Asked in 1995 to comment on the War on Drugs, William F. Buckley told the New York Bar Association that perhaps it should be ended. Waging it seemed to him counterproductive and unjust. “It is outrageous to live in a society whose laws tolerate sending young people to life in prison because they grew, or distributed, a dozen ounces of marijuana,” he stated. And the magazine he founded soon followed suit. In 1996, National Review published a brave editorial declaring that “the war on drugs has failed,” adding that “we all agree on movement toward legalization, even though we may differ on just how far.” It was brave because just one in four Americans favored legalizing marijuana back then, and most of them weren’t movement conservatives.

Today 50 percent of Americans favor legalizing marijuana, according to a new poll released by Gallup. That’s a milestone. Among liberals, 69 percent want to end prohibition. Just 34 percent of conservatives agree.

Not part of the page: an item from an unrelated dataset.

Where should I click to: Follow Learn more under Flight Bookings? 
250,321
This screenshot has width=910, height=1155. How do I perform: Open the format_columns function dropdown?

The prohibitionist cause is nevertheless doomed by demographics. “Support for legalizing marijuana is directly and inversely proportional to age,” Gallup reports, “ranging from 62 percent approval among those 18 to 29 down to 31 percent among those 65 and older.” The only question is how many more lives prohibition will destroy over how many years before voters end it.

If current trends persist, full legalization of marijuana will be a presidential issue as soon as Election 2016. And if the Republican nominee in 2012 is savvy, he’ll take advantage of this information: “A Gallup survey last year found that 70 percent favored making it legal for doctors to prescribe marijuana in order to reduce pain and suffering. Americans have consistently been more likely to favor the use of marijuana for medicinal purposes than to favor its legalization generally.”